In the days since the end of the weeklong Sacred Service Examination, K’s life has been transformed thanks to the book of meal tickets. The privileges they provide him are worth far more than gold in this city.
At first, K skips a few meals, trading his meal tickets for used sandals and clothes in the black market. Now, no one could ever mistake him for just another miserable vagrant about town. Despite these changes, he still calls the spot under the banyan tree his home, where he continues to have intimate conversations with that beggar woman who shared the spot.
The dawn has yet to rouse the city from its sleep when K awakes on the first day since the end of the exams. The wailing of a baby wakes him. She had slipped from her sleeping mother’s arm and fallen onto the ground.
Was the woman still lost in her sleep? No, one close look is all it takes to figure out that she’s ill. Kneeling beside her dirt-stained body, K places his palm on her forehead. She’s burning up.
K peels off his shirt and carries it in his hands toward the water fountain in the middle of the park. Soaking the shirt with water, he makes his way back to where he had left the woman, placing the dripping shirt over her head.
As soon as the morning market opens, K runs off to exchange another meal ticket for some medicinal herbs. He also procures some goat’s milk to feed the woman’s baby in the meantime. Having exchanged his allocation of rations, he of course will have to fast for the rest of the day.
T
o K’s relief, the herbs turn out to be quite effective. It must be the first time she’s ever taken them. It takes no time at all for her to begin her recovery. Before long, she feels well enough to tell K her story. With weak whispers, she talks into the night about marauding gangs, her family murdered, her long journey to the city with her baby. The woman’s name is Eva.
K dozes off and on as he waits for time to pass him by.

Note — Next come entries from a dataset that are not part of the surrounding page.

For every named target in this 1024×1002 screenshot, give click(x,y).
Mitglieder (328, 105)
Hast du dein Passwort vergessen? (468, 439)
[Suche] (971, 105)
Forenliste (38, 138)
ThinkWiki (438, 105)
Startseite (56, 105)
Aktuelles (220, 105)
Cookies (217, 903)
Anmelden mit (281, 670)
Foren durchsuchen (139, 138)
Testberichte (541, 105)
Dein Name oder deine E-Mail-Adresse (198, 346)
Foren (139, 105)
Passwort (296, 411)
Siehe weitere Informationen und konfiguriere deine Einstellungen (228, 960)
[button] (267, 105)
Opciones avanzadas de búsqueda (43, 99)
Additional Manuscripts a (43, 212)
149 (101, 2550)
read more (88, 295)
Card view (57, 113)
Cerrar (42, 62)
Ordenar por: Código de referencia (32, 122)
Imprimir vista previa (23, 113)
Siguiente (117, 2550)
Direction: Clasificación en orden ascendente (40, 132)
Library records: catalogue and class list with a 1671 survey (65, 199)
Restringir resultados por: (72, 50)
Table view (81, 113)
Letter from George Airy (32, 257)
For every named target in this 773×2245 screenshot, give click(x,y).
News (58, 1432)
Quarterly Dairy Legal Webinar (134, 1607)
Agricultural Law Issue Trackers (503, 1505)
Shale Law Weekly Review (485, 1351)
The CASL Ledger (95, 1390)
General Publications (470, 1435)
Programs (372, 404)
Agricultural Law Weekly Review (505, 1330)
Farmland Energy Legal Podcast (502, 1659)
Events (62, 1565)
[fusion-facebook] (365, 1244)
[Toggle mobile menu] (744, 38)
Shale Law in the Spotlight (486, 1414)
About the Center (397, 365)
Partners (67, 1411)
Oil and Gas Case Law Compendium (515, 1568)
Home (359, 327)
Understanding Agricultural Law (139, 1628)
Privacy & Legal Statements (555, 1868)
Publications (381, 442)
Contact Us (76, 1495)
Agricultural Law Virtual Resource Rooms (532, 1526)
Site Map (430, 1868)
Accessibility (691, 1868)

No matter whether they are old or young, rich or poor, the women in the city walk the streets, wrap their gaunt bodies in black cloth, and hide their faces from the sun’s radiant heat with black veils. The law controls even fashion, restricting the residents to wearing only black. Exempt from these laws are the youngest children. Such fussy rules and regulations can never stop them from doing what they please with their naked bodies as they play around the water fountain.
The robes K acquired from the black market follow the usual style of men’s clothing, which shares much with the flowing robes of the priests. Simple tunics, pulled over the head and secured around the waist with a piece of rope. While all the men have shaved heads, this does not mean that they are Sacred Service officers. They simply follow what is prescribed by law. Real Sacred Service officers can be distinguished by the ropes of different colors they wear around the waist. Some bit of gray coloration is even permitted to them, but only for those in the higher ranks of the order. Even at a glance, you will not ever mistake an officer of the order for a member of the rest of the population.
As the sun continues its slow march toward the western half of the sky, throngs of men begin to gather around the terraced house. The time for the afternoon nap that will last until about four o’clock approaches. Next to the terraced house stands a large wooden sign that reads “Men’s World” with the solemn seal of the papal authority affixed below the words. That’s as clear a sign as any of the prohibition on women from taking even one step inside this place. It’s just one example of the legal segregation of men and women evident everywhere in the capital.